Open VladimirShitov opened 3 days ago

VladimirShitov commented 3 days ago

Hi! Thanks a lot for your tool, I find it very useful and easy to use. I noticed that in the code for computing correlation, both Fisher's method and permutation test approaches are implemented manually. Is there any reason not to use scipy implementation? As far as I understood from their documentation, it uses the same transformation for Fisher's test, also allows permutation test, and is many times tested by the community.

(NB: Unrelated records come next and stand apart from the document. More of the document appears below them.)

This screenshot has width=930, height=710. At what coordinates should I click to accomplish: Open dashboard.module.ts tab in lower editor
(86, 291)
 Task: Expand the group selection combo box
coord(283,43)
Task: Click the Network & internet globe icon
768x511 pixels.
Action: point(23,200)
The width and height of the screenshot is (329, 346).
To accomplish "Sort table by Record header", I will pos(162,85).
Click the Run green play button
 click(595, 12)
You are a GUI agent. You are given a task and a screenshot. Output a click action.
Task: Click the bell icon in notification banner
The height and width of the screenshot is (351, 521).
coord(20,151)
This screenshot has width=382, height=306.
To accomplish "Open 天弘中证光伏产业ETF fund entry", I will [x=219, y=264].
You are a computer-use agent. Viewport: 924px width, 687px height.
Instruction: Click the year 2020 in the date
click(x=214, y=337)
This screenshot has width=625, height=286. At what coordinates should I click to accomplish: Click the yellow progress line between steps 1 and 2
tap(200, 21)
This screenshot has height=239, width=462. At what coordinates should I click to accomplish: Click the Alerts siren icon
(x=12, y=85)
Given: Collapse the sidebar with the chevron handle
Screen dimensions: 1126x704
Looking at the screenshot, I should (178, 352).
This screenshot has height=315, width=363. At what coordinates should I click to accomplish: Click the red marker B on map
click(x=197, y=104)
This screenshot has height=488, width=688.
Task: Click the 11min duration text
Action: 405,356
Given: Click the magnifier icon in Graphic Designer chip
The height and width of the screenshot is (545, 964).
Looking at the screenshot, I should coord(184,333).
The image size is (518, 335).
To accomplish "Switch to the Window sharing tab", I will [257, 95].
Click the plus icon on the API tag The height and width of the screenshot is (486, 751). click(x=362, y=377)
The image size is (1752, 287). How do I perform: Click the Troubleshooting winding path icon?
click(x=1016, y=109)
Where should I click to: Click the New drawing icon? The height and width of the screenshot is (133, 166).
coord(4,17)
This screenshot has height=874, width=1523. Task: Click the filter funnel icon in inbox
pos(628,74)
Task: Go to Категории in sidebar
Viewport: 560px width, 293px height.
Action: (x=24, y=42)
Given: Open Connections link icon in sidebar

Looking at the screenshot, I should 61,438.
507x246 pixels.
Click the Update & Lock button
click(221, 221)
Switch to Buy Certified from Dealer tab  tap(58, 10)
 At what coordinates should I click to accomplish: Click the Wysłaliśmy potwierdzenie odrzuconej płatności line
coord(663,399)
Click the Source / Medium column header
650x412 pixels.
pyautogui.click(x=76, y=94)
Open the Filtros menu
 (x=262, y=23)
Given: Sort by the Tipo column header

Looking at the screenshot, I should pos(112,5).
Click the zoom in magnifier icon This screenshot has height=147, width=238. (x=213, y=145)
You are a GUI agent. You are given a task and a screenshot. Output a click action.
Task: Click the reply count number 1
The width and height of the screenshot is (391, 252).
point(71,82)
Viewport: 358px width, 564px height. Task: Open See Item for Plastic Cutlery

WeilerP commented 3 days ago

Correct me if I'm wrong, @michalk8, but it's for performance reasons, right? Last time I checked, Scipy doesn't cope well with computing many pairwise correlations, etc.

michalk8 commented 3 days ago

Correct me if I'm wrong, @michalk8, but it's for performance reasons, right? Last time I checked, Scipy doesn't cope well with computing many pairwise correlations, etc.

Yes, that's correct.

VladimirShitov commented 3 days ago

Interesting, thanks! Could you also add support for missing values? I sometimes have them in my data when working with patient-level cell-type pseudobulks instead of single-cell data. If a sample doesn't have a particular cell type, it results in missing values. scipy allows to omit them and calculate the correlation, but here, I didn't find such an option.